→ **Provided passage**:
>> start

I hate being a writer. I shouldn’t even call myself a writer. What am I doing on a writing retreat with actual writers? I suck.

The voice in my head prattles on, and now I realize there’s a new voice picking up the theme.

“My poetry sucks,” calls Sheila from the yard where she sits on a blanket in the sun, looking every bit a writer.

“No! You’re great. Keep going,” says Sarah from her perch on the front porch. She, too, looks like a writer, surrounded by books and papers riffling in the breeze.

Sheryl sits next to me on the second floor porch, Mac Air open on her lap. She’s watching a pair of hornets. “Are they having sex?” They are, his furry rump rhythmically bouncing against the female’s smooth one. Sheryl and I comment that neither of us has ever envisioned bee sex, despite the proverbial birds & bees. The male hornet abruptly flies off and the female methodically wipes her hind parts with her back legs and departs in another direction.

>> end

→ **Source material**:
>> start

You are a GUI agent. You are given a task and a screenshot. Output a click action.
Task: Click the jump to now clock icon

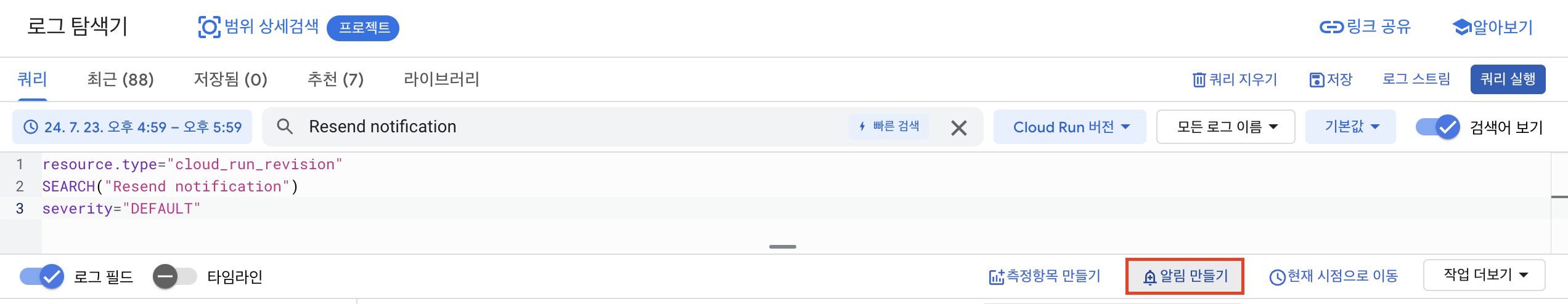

>> end

→ **Tasks to perform**:
#1 Using the writing retreat passage, decide whether each statement agrees with it. Answer yes or no for each, and quote the words that decide it.
(a) Sheila is sitting on a blanket in the yard.
(b) Sarah is sitting on the second floor porch.
(c) After the male hornet flies off, the female leaves in the same direction.
#2 Reproduce word for word the part of the writing retreat passage starting with "Sheryl sits next" and going on through "in another direction.".
None of the data is needed here.

→ **Task results**:
#1
(a) Yes: "calls Sheila from the yard where she sits on a blanket in the sun"
(b) No: "says Sarah from her perch on the front porch"
(c) No: "departs in another direction"

#2
Sheryl sits next to me on the second floor porch, Mac Air open on her lap. She’s watching a pair of hornets. “Are they having sex?” They are, his furry rump rhythmically bouncing against the female’s smooth one. Sheryl and I comment that neither of us has ever envisioned bee sex, despite the proverbial birds & bees. The male hornet abruptly flies off and the female methodically wipes her hind parts with her back legs and departs in another direction.